As we have seen with the pandemic, even a short delay in response can cause substantial damage, and whilst it’s impossible to prepare for every possible risk, companies can prepare using scenario exercises to reduce reaction time and realise the range of strategic options in the event an attack occurs. Continuity plans are essential to ensure businesses can continue to operate in the event of a sudden loss of networks and digital tools – a necessary part of the digital transformation is having important, sensitive information accessible in a physical form.
Pre-planned actions, as well as clear, quick and consistent communication can help to increase resilience. Develop an effective, holistic operating model, that’s cyber secure, free from silos, balances the digital with the human and values customer experience.
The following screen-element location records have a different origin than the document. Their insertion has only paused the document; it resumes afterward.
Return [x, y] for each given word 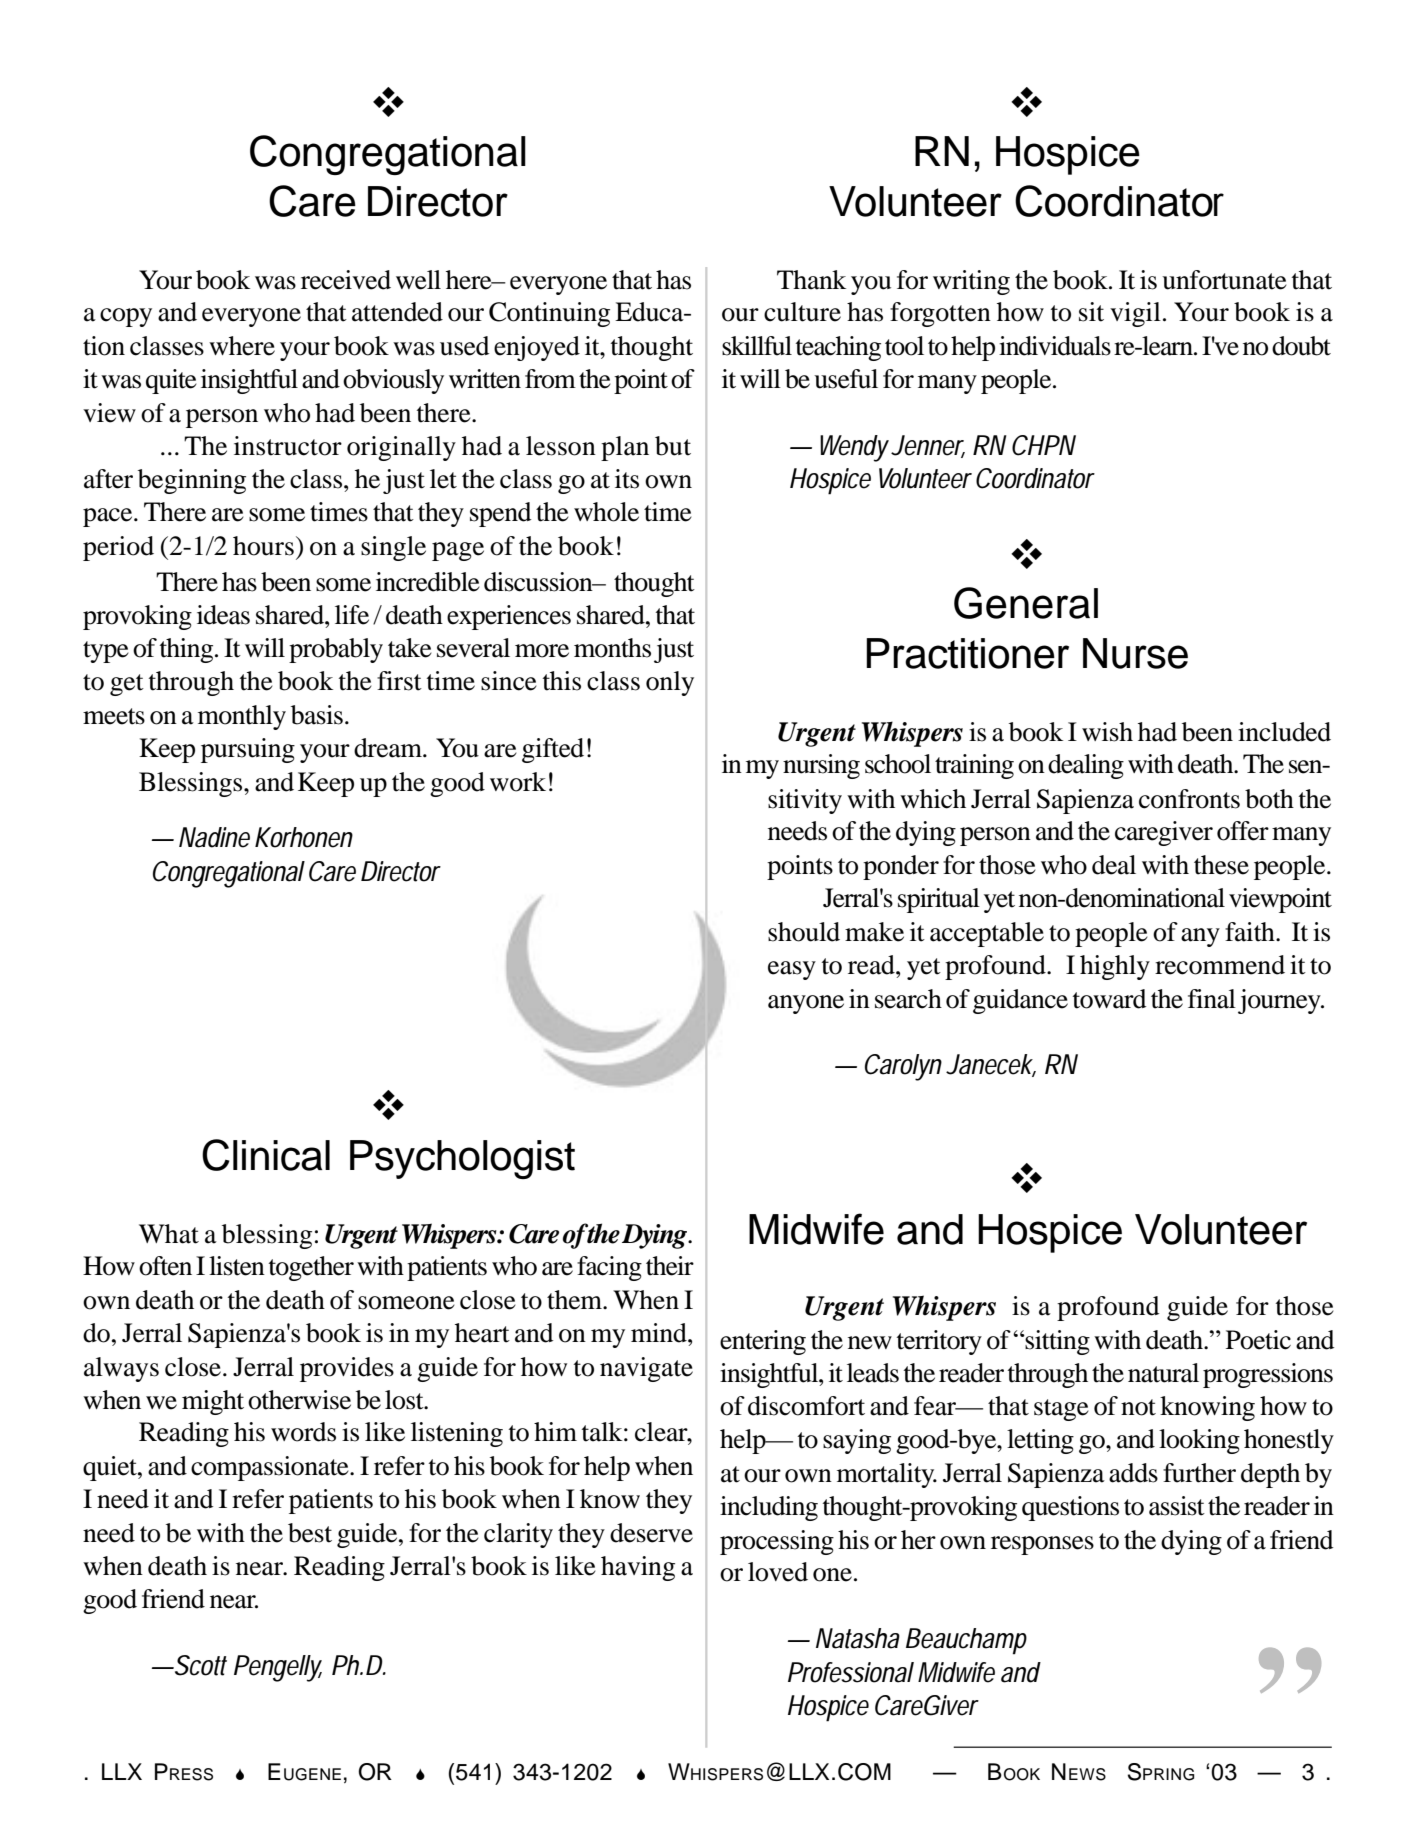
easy [792, 970]
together [311, 1268]
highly [1115, 967]
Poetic [1258, 1340]
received [346, 280]
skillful [757, 346]
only [670, 683]
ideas [223, 615]
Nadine [214, 837]
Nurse [1135, 653]
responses [1042, 1545]
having [638, 1568]
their [670, 1266]
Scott [199, 1665]
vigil [1135, 314]
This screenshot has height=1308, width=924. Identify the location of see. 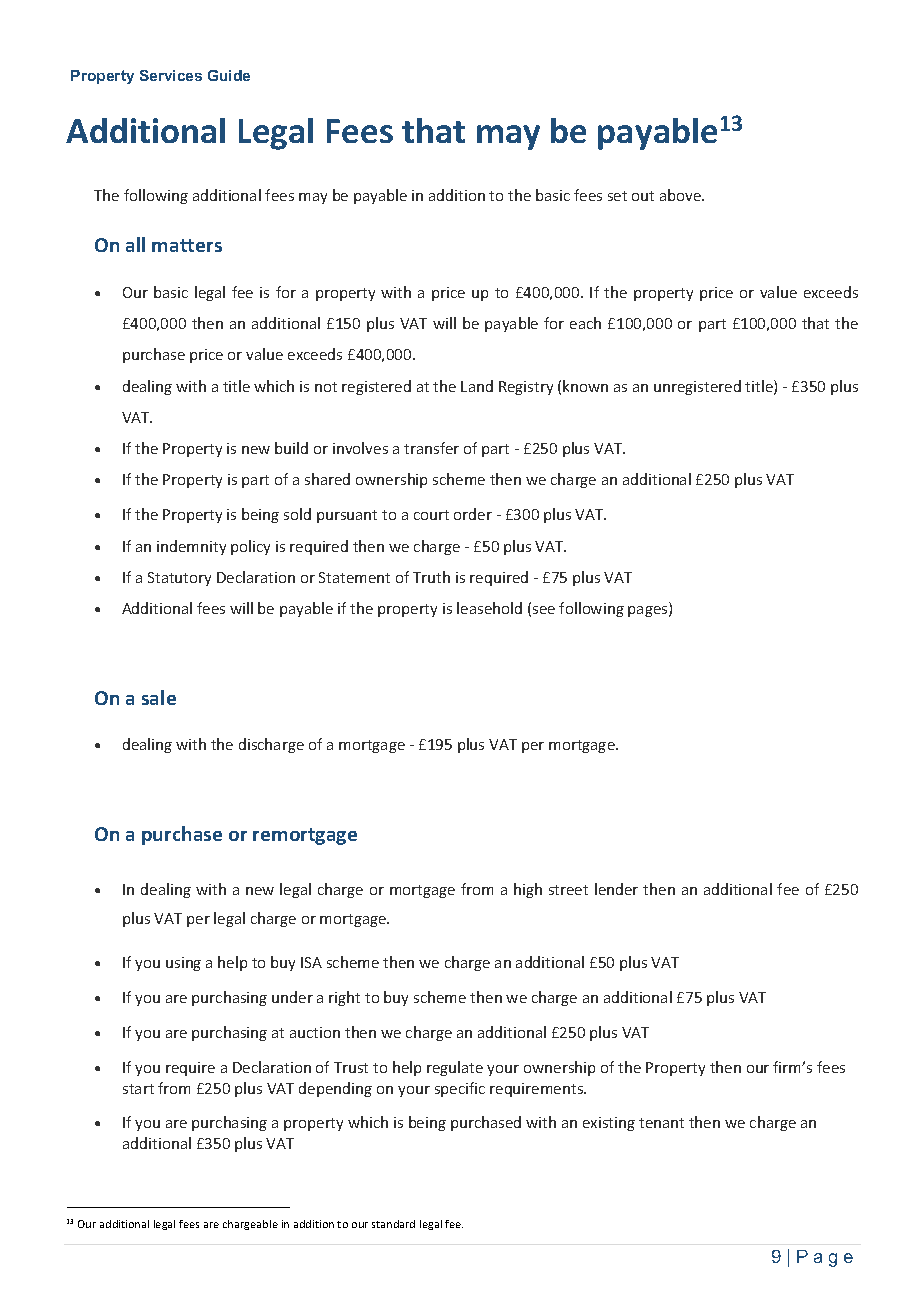
(544, 610).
Technology exists in the workplace to aid performance, but what’s really important is the people within that business. It’s people that really matter.
Businesses often start with technology when it comes to Digital Transformation but, we believe that starting with people – be they customers or colleagues - is the key to reinventing how a business operates, especially in light of the year just gone. By viewing every business challenge through a more people first lens, organisations can drive significant and sustainable change, whether the ambition is to increase revenue, reduce costs, or both.
Technology is about ‘taking the robot out of the human’ by eliminating mundane and repetitive tasks. The best way to prepare workers for automation is to help them understand how it will benefit and bolster what they do—improving the quality of their work, reducing routine, removing the mundane tasks, and giving them the time to think and add value at a higher level.
Support your people to embrace technology, leverage automation and spend more time on rewarding, value add work.
In writing this piece, and indeed by collating insights from a number of experts, we feel that our thinking has changed somewhat through the process of considering what a business needs to survive and thrive post pandemic. During the crisis, and when drafting our first article on the crisis curve, we very much felt that there was a road map approach that could be taken; a step-by-step process if you like. However having reflected on it, we can now be clear that the future simply doesn’t lend itself to a one size sits all approach. There is no cookie cutter here. Rather it’s about businesses creating a mindset shift and having the ability to truly reimagine what they do.
We believe that the future belongs to the organisations who have the right mindsets, not those who have merely joined the dots. Businesses who have ‘reimagined’ will win out today, tomorrow and in the years to come.